The INEEL Data Integration Mediation System

1 Introduction

In large organizations, several independent databases are often used simultaneously in different departments for different purposes. Often the relevent information required for an individual or group to make necessary decisions is spread across two or more of these independent databases, each of which often has its own method for data retrieval and schema representation. Compounding the problem, many of these databases or information sources are often independently owned, making the movement of data from one source to the other or the modification of data or schema unacceptable. Traditionally, solutions to these problems have included delegating one or more individuals or groups to handle all of the information requests or creating a new local database, thus duplicating data owned by another group. Unfortunately, these methods can introduce additional delays and errors due to human-related factors and data synchronization issues.

The Environmental Restoration (ER) organization is part of a larger organization at the Idaho National Engineering and Environmental Laboratory (INEEL) called Environmental Operations. The Environmental Operations organization also includes Waste Management and a Sample Management Office. Over the last 30 years, the three Environmental Operations' organizations and their predecessors have developed more than 100 individual databases to serve individual applications. Within the last ten years, a need has developed to pull data from many of these individual databases and present the selected data as integrated information. These individual databases are contained in flat files, formal relational databases such as Oracle, FoxPro, and dBASE, as well as other proprietary formats. The INEEL Environmental Operations organization needed a method to access these many disparate data sources in a generalized fashion so that the same software could be used for more than one specific combination of data sources.
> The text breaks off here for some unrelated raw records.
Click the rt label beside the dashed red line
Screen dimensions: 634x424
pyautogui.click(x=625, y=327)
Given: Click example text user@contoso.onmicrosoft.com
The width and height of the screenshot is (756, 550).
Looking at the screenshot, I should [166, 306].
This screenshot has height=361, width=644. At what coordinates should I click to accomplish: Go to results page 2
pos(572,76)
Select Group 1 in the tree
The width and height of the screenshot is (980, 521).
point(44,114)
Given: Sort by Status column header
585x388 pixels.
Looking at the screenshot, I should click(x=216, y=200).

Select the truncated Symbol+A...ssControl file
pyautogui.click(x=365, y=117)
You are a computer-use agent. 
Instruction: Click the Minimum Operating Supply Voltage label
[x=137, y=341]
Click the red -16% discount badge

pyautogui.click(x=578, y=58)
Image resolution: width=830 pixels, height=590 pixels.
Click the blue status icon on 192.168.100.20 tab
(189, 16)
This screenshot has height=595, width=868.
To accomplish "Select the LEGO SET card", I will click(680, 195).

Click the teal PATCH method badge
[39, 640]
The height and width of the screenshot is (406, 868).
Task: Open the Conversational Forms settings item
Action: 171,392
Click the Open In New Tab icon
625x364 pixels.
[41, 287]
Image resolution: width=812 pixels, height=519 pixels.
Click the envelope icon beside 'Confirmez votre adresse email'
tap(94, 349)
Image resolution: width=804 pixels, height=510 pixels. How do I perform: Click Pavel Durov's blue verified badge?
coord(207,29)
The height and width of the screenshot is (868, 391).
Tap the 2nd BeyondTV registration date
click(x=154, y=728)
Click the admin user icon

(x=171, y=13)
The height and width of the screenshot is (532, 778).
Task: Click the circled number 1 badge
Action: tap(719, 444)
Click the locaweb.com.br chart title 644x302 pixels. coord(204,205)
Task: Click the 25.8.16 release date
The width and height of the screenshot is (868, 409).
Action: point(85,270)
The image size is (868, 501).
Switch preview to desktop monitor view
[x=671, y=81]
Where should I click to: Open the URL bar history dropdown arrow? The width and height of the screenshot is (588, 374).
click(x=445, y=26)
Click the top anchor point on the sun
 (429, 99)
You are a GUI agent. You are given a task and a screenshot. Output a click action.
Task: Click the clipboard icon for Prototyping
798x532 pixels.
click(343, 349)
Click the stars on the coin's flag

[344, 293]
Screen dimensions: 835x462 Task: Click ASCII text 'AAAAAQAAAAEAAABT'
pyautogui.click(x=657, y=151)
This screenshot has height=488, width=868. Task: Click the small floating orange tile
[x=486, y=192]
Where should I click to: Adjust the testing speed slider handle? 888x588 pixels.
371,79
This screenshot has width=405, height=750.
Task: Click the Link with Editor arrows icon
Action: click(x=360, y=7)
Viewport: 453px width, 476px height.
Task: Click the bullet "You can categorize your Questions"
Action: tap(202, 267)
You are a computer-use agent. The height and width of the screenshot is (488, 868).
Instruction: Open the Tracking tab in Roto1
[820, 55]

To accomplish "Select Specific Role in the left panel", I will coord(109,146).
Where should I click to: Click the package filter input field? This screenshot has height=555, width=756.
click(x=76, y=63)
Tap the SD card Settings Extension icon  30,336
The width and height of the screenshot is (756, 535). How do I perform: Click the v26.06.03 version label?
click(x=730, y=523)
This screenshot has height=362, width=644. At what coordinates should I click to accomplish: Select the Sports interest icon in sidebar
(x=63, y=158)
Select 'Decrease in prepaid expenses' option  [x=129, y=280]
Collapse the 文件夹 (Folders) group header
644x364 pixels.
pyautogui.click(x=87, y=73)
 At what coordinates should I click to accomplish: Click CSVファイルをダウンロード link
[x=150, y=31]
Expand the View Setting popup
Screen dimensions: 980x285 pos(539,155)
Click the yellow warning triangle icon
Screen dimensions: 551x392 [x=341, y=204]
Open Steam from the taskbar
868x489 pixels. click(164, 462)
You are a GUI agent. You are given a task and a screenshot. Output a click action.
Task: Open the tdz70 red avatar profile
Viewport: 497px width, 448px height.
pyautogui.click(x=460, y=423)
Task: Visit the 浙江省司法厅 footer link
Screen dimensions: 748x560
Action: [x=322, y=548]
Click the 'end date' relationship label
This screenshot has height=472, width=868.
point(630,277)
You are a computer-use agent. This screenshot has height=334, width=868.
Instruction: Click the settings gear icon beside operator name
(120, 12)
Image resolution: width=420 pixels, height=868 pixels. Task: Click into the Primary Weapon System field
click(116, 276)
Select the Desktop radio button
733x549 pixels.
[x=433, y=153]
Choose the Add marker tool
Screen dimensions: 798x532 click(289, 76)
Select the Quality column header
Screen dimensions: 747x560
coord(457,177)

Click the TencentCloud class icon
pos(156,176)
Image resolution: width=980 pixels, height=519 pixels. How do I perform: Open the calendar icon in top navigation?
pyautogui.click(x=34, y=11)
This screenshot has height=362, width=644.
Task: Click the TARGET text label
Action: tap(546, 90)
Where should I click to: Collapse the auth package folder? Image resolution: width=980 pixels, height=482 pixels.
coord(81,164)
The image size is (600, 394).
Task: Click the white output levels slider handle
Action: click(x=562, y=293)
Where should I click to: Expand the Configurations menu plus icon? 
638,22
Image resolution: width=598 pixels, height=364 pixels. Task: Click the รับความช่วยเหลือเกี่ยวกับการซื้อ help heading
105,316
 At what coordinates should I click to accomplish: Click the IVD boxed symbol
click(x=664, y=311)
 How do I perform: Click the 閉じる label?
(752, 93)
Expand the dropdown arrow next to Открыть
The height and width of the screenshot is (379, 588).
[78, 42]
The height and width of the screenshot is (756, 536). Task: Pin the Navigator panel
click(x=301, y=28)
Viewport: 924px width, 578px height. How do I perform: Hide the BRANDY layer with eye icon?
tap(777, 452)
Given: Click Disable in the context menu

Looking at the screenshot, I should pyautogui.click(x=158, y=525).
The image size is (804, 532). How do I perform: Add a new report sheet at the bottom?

The INEEL Data Integration Mediation System (IDIMS) was built to address the data integration issues of a specific ER domain at the INEEL. IDIMS was designed and implemented as a collaborative effort among the INEEL, Stanford University, and ISX Corporation. IDIMS provides a method of preserving a group and/or individual's knowledge about how to access and integrate data for a variety of domains. This domain knowledge includes the definition of the domain's integrated view, the specification of how the data sources fit to this view, the knowledge of how to integrate data across the different data sources, and the knowledge required to retrieve data from these sources. IDIMS provides the group with the benefits of consistent application of domain knowledge and the reduction of unnecessary data duplication. IDIMS was designed to accept the domain knowledge as input into the system so the same software can be utilized by many different domains.

The INEEL ER problem scenario provided the prototype domain for the initial version of IDIMS. It involved integrating data spread across two types of structured databases, Oracle and FoxPro. Due to the fact that most large organization use structured databases for the high performance and comprehensive query support these databases offer, the implemented IDIMS assumes that the data is organized entirely in structured form. Although this is currently the underlying assumption, the IDIMS system architecture was designed to handle a wide range of data source types. To access and integrate data retrieved from non-structured data sources, changes would be needed at the data-access level, but the overall system architecture should remain the same. Figure 1 illustrates the IDIMS system architecture. A similar framework is also used in other mediation systems, such as DISCO[2], GARLIC[3], TSIMMIS[4] and HERMES[5].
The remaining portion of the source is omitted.